Benchmarking and competitions to measure the progress of planners every year. Is it helpful or just a distraction?

• The community must refrain from over-optimizing research to get better scores in benchmarks without creating any real value. Benchmarks can be helpful as a sanity check, but they are only one of the ways of evaluating a planner. Some applications need specialized planners, which might not perform well in benchmarks.
• Competitions make sense for the industry, which usually is interested in solving specific challenging problems. This can help find breakthroughs in the scene. It can also help attract interest to the field. However, it should be clear that the competition is focused on a specific application and should not be taken as a single measurement of a planner’s performance.
• Competitions make more sense for practical tasks that require not only good planning algorithms but also vision, control, hardware, and system design. In most cases, it does not matter if your planner performs way better than the others if it cannot be integrated into real systems and be used to solve real problems.

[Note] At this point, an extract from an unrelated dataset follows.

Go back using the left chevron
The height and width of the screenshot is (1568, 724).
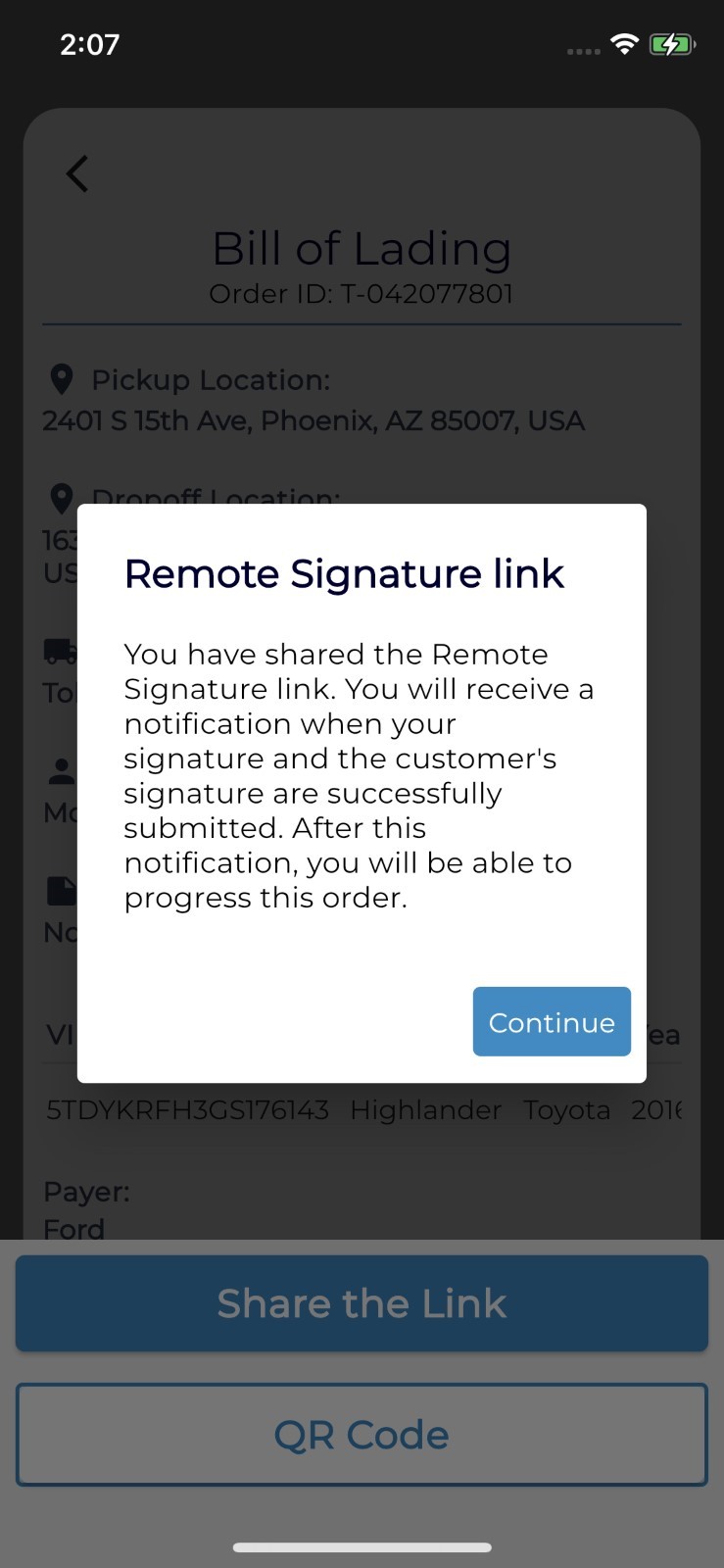[77, 173]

Did we reach the limit for general planners, and should we focus on optimizing for specific problems?

• There is still room for improvement in general planners. There is also space for the development of new specialized planners. Both paths are not exclusive and can be improved at the same time.
• Heuristics proposed by specialized planners can sometimes be incorporated into general planners. Instead of requiring general planners to work for every situation, we can create classes of problems and develop planners that work well for problems inside a specific class.

Parting Words

The second session touched on some topics that were also present in the morning session, such as promoting benchmarks and competitions focused on path planning. Most of the presenters showed a similar view that the discriminated usage of benchmarks in research can do more harm than good, as it might discourage research focused on applications not covered by benchmarks. As stated in this series's first post, I agree that having industry-backed benchmarks and challenges makes more sense as a way to use research breakthroughs in real applications.

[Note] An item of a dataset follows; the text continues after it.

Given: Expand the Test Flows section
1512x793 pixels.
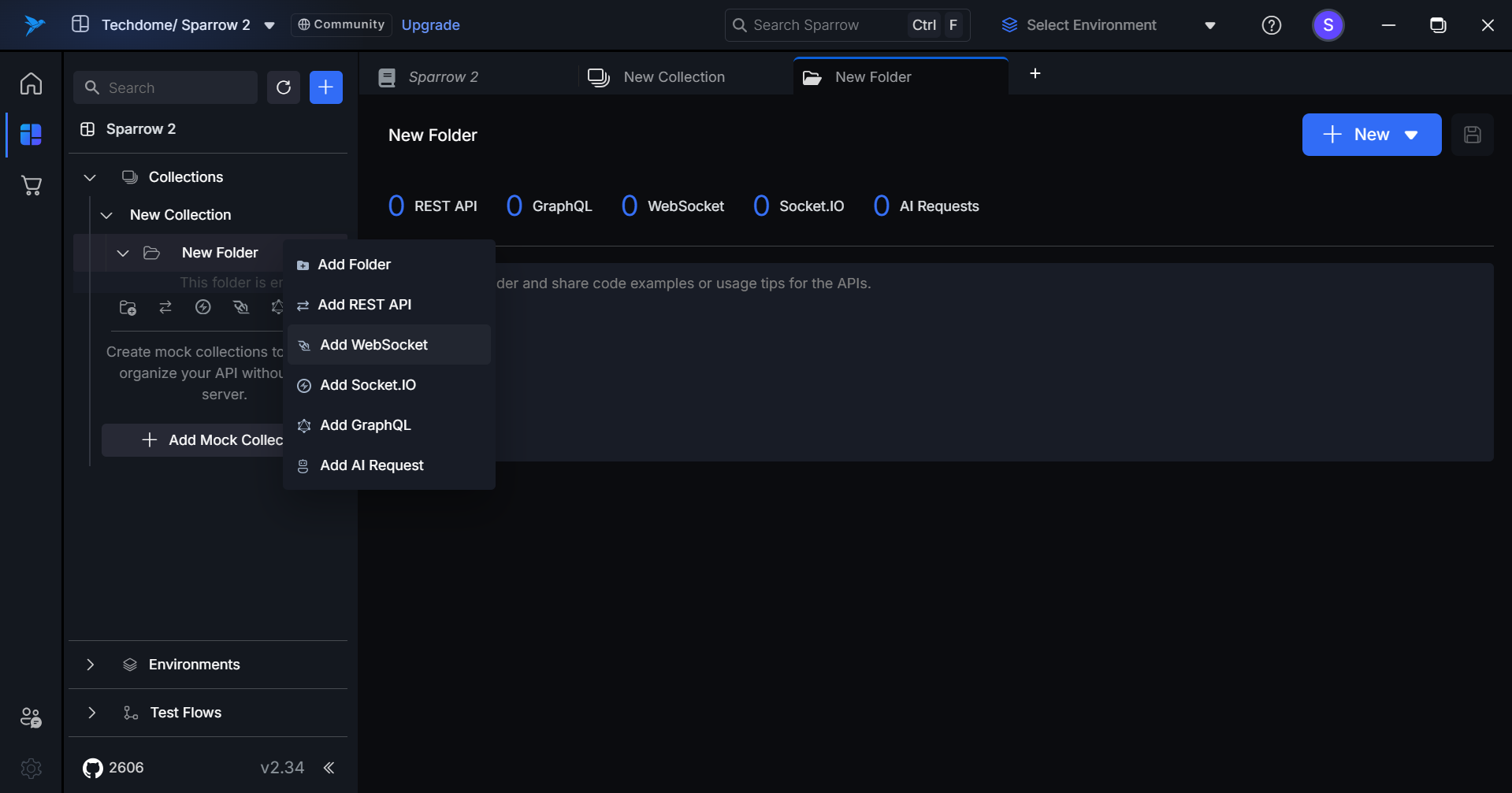Looking at the screenshot, I should coord(91,713).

They also discussed whether the community should focus on tailor-made algorithms that work well on the application they are supposed to be used at or on general planners that work well on various applications. The consensus was that both approaches should be explored in parallel and can benefit each other in the long run. However, I believe that tailor-made planners are more suitable for industrial applications where an improvement in performance in exchange for the lack of flexibility is still worth it in most cases. This might change in the future when robots are able to perform several tasks in various environments, but there is still a long way to go.

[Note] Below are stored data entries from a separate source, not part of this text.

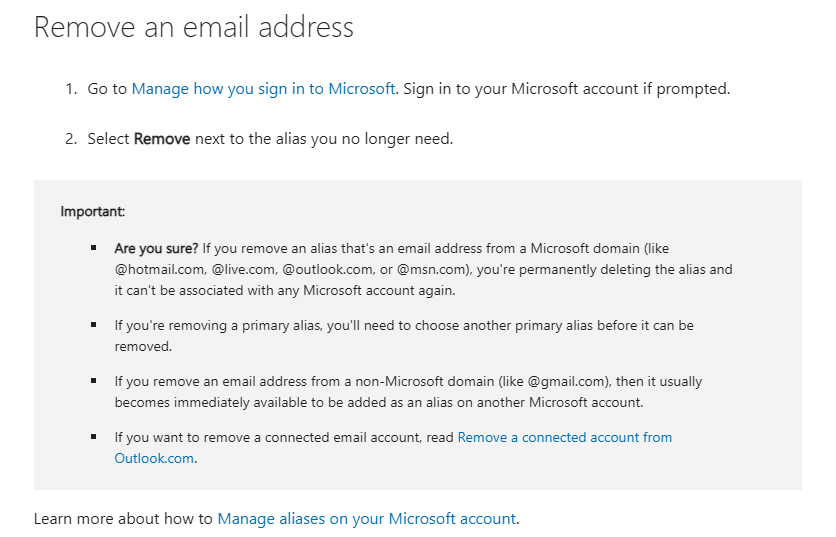Screen dimensions: 836x537
Task: Click the 'Important:' label in the gray box
Action: pyautogui.click(x=93, y=211)
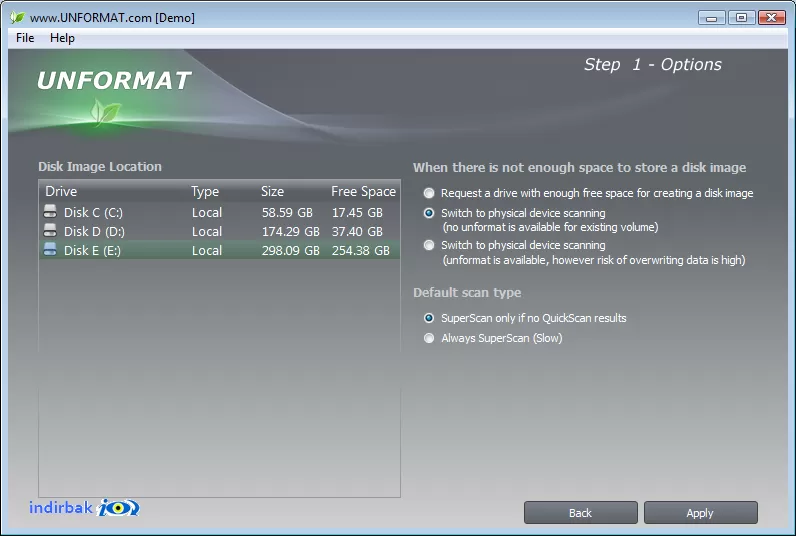Click the Disk C drive icon
This screenshot has width=796, height=536.
tap(50, 211)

Overall, I enjoyed the workshop, and I am looking forward to the next iterations. Hopefully, it can become an annual workshop where researchers and practitioners can meet and share knowledge and tools to improve the motion planning field. Moreover, I want to express my gratitude to the organizers who worked hard to make the event so enjoyable and to MakinaRocks for sending my teammates and me to IROS 2022, so we could experience firsthand the latest robotics trends.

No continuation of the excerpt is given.